• **Task statement**: The output should match, line for line, the records from the line containing "Click the Value column header" through the line containing "Image resolution: width=966", with every picture left out.

• **Exercise data**:
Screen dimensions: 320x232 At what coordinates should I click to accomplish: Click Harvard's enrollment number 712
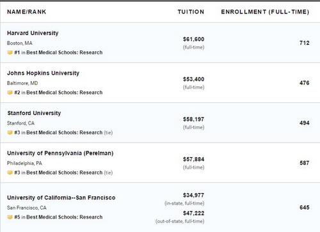coord(305,43)
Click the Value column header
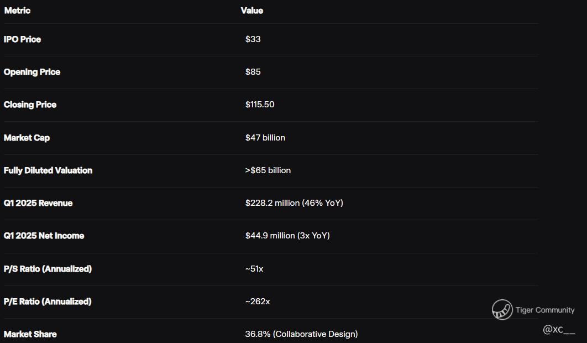 (252, 11)
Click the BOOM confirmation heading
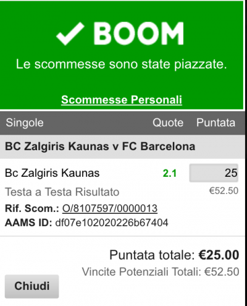Image resolution: width=247 pixels, height=306 pixels. [138, 33]
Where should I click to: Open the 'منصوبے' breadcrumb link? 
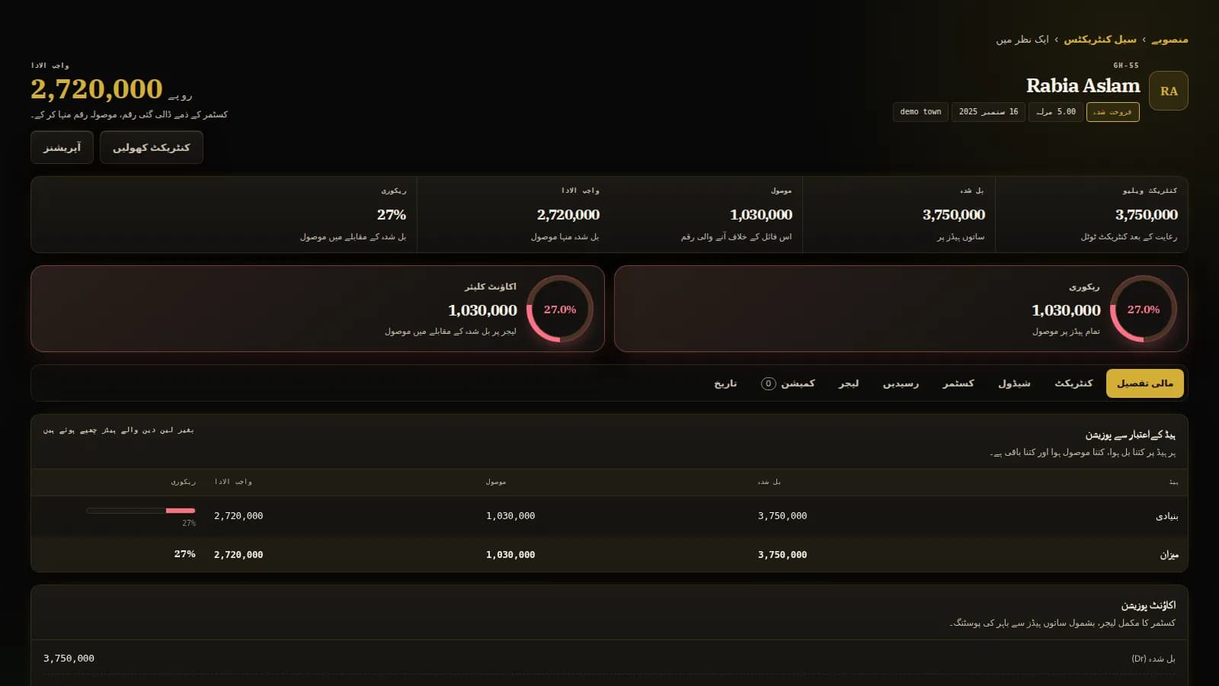tap(1169, 40)
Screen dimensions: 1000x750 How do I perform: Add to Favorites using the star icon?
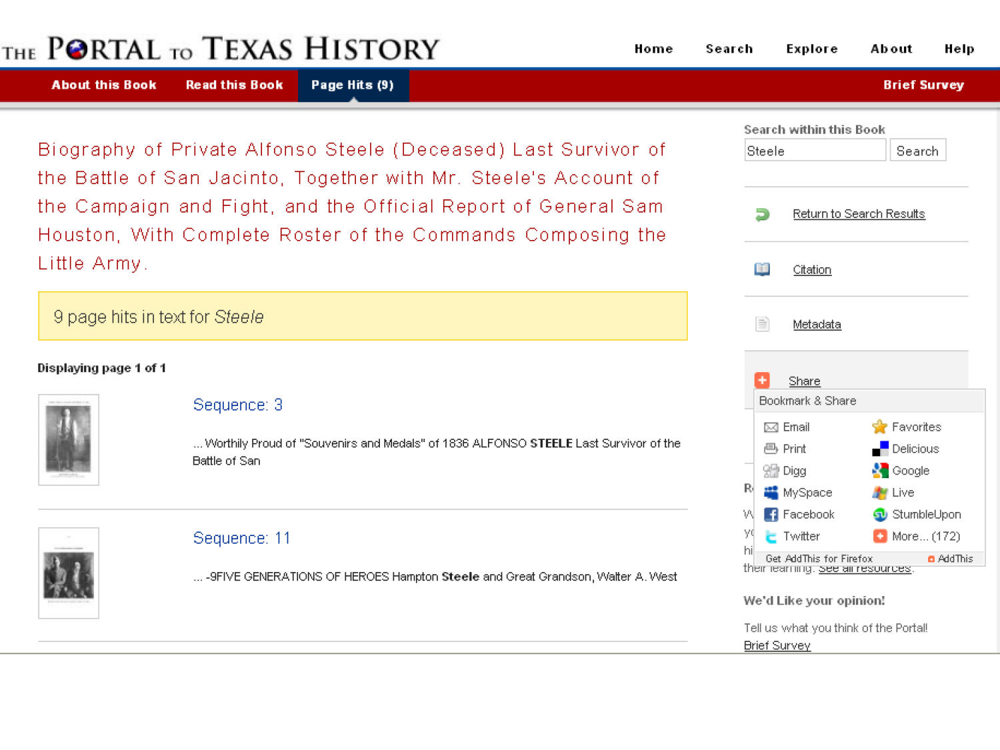[x=880, y=427]
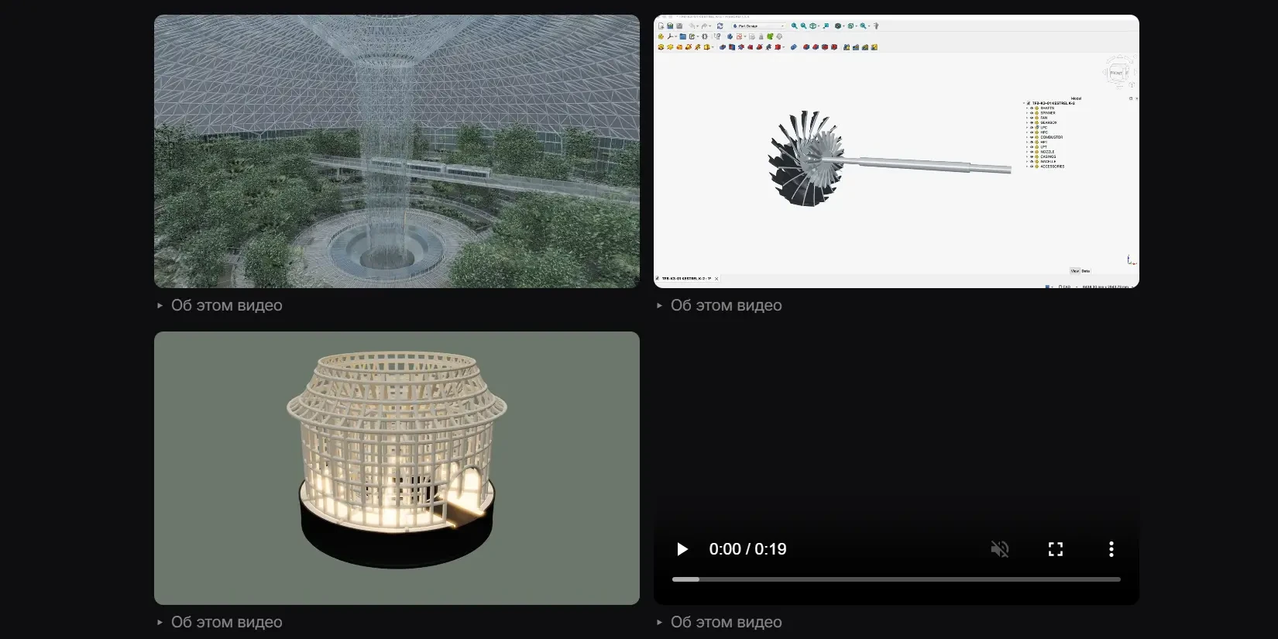The width and height of the screenshot is (1278, 639).
Task: Click the FreeCAD refresh toolbar icon
Action: point(720,26)
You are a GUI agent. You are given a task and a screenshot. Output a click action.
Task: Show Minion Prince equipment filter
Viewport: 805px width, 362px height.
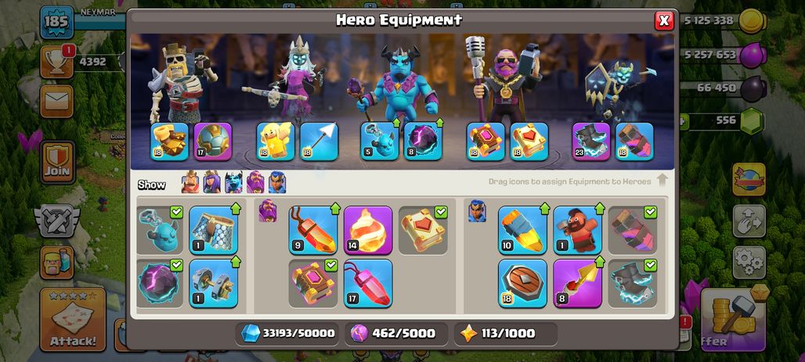(x=233, y=182)
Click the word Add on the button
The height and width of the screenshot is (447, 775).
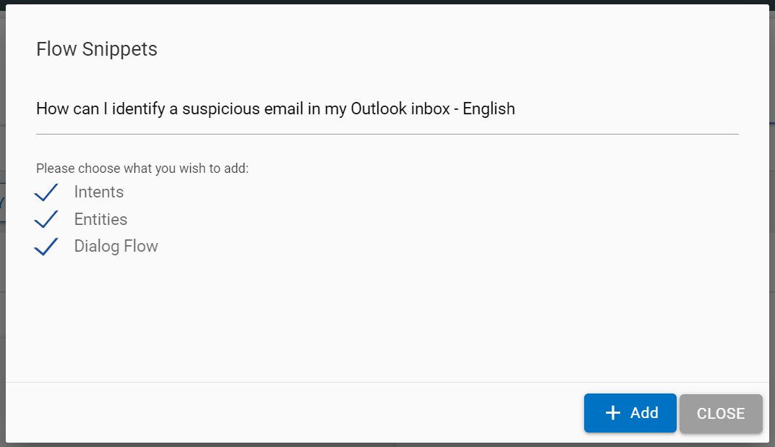tap(643, 412)
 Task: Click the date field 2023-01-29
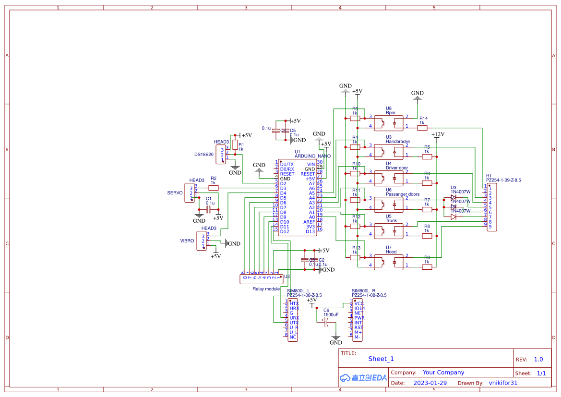[x=430, y=383]
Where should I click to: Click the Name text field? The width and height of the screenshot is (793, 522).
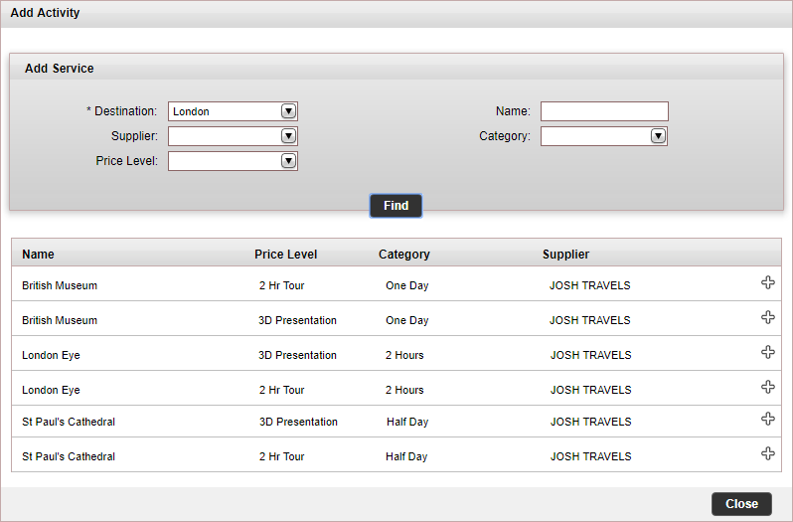pos(604,111)
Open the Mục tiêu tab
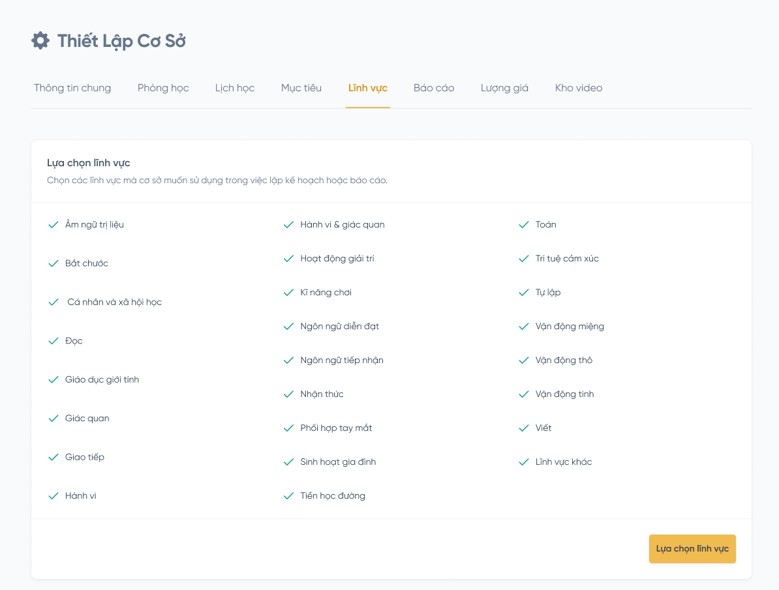Screen dimensions: 779x590 coord(301,88)
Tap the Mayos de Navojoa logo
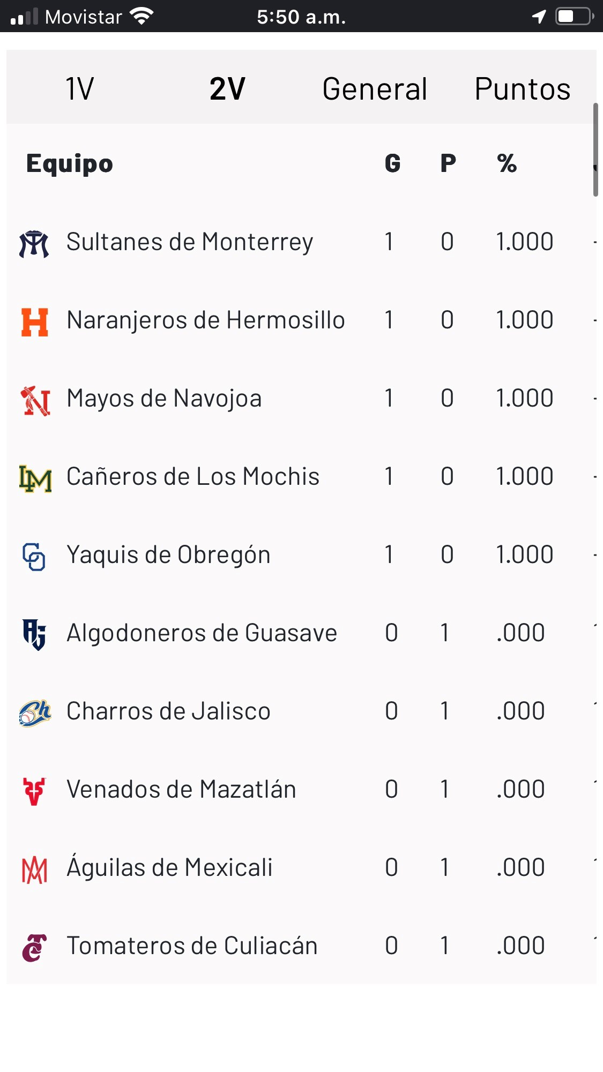 (x=35, y=400)
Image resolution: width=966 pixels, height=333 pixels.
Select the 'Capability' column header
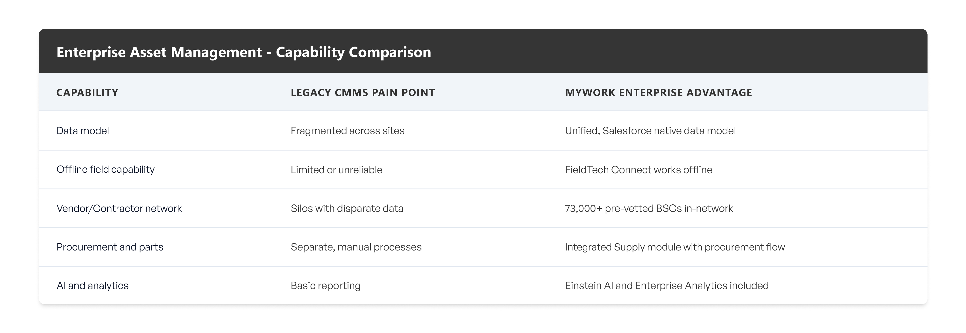pyautogui.click(x=87, y=93)
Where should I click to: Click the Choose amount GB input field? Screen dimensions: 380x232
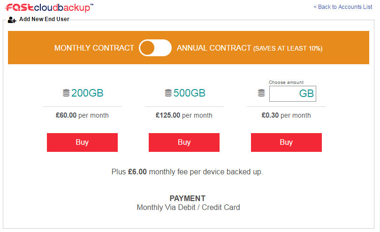(x=293, y=94)
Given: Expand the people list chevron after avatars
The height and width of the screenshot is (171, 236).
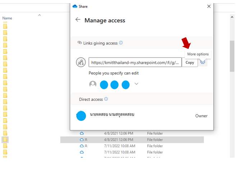Looking at the screenshot, I should [x=136, y=84].
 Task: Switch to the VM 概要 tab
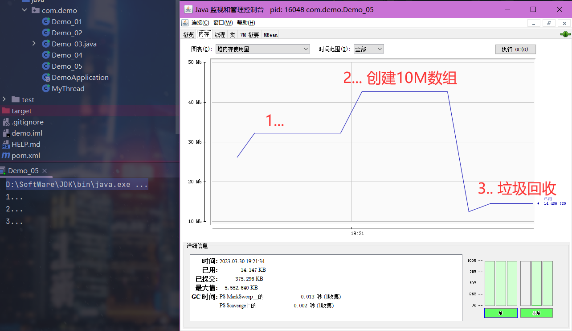point(249,35)
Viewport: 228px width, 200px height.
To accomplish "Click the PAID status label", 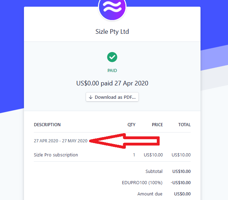I will [x=112, y=71].
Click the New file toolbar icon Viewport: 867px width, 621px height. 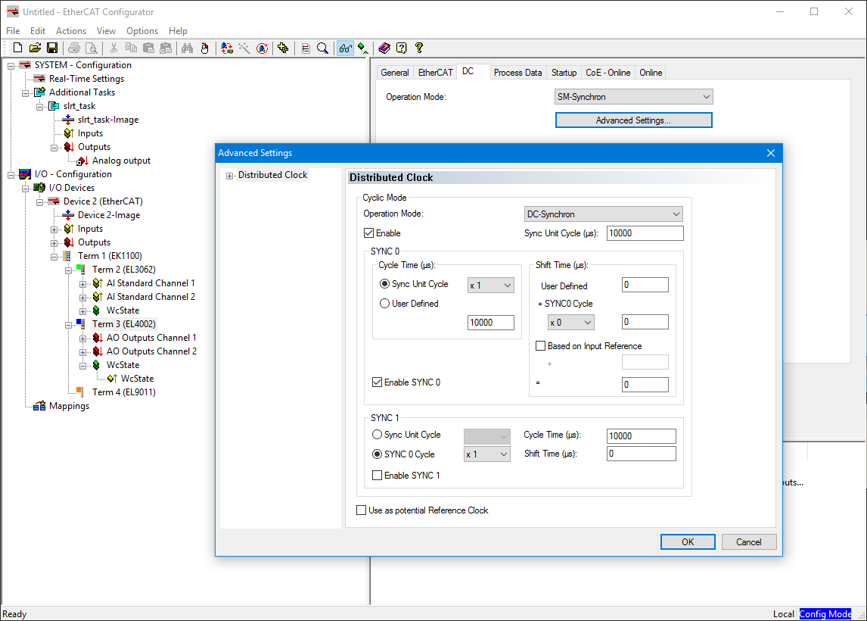[18, 48]
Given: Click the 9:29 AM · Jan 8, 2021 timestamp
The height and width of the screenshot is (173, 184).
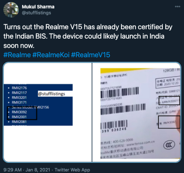Looking at the screenshot, I should point(27,170).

• **Your solution**:
Click the Value column header
 (252, 11)
Click the BOOM confirmation heading
Image resolution: width=247 pixels, height=306 pixels. [138, 33]
Where should I click to: Open the 'منصوبے' breadcrumb link? 
tap(1169, 40)
Screen dimensions: 1000x750 How do I perform: Add to Favorites using the star icon?
[x=880, y=427]
The width and height of the screenshot is (1278, 639).
Task: Click the FreeCAD refresh toolbar icon
Action: point(720,26)
You are a GUI agent. You are given a task and a screenshot. Output a click action.
Task: Show Minion Prince equipment filter
Viewport: 805px width, 362px height.
(x=233, y=182)
Click the word Add on the button
The height and width of the screenshot is (447, 775).
tap(643, 412)
 Task: Click the date field 2023-01-29
[x=430, y=383]
Where should I click to: Click the Name text field? The width and height of the screenshot is (793, 522).
pos(604,111)
Open the Mục tiêu tab
Screen dimensions: 779x590 coord(301,88)
Tap the Mayos de Navojoa logo
 (x=35, y=400)
Image resolution: width=966 pixels, height=333 pixels.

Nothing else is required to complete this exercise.